— start Dataset records —

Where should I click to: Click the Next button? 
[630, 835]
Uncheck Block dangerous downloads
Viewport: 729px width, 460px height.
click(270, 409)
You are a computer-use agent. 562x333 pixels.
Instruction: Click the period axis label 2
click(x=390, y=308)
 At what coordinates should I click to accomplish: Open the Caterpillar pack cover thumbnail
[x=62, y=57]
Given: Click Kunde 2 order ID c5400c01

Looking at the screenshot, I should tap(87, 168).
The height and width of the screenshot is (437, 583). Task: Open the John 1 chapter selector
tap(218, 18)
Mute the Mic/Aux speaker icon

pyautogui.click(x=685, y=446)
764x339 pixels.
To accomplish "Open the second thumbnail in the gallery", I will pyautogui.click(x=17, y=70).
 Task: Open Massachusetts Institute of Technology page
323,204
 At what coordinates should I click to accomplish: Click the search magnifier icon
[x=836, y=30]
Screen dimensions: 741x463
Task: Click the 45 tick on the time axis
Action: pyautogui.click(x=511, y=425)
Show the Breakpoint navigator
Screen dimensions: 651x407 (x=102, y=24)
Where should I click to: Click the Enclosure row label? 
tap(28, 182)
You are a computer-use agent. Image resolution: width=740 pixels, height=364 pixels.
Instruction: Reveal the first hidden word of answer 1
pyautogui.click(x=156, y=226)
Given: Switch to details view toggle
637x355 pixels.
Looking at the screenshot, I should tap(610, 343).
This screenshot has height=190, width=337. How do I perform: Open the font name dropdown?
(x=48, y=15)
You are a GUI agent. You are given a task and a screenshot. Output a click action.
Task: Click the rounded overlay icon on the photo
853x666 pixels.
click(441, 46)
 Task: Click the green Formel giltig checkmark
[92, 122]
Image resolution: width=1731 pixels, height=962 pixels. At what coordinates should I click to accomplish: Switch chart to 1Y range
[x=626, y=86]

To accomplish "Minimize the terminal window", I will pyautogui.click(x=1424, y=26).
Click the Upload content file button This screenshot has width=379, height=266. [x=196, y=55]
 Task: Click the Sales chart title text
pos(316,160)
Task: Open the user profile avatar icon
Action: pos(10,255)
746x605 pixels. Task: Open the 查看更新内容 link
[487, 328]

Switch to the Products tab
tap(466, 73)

— end Dataset records —

» **Work to complete**: Format everything above from the row containing "You are a computer-use agent. 562x333 pixels." down to the row containing "pyautogui.click(x=685, y=446)" as a numbered list, skipping blank lines.

» **Response below**:
1. You are a computer-use agent. 562x333 pixels.
2. Instruction: Click the period axis label 2
3. click(x=390, y=308)
4.  At what coordinates should I click to accomplish: Open the Caterpillar pack cover thumbnail
5. [x=62, y=57]
6. Given: Click Kunde 2 order ID c5400c01
7. Looking at the screenshot, I should tap(87, 168).
8. The height and width of the screenshot is (437, 583). Task: Open the John 1 chapter selector
9. tap(218, 18)
10. Mute the Mic/Aux speaker icon
11. pyautogui.click(x=685, y=446)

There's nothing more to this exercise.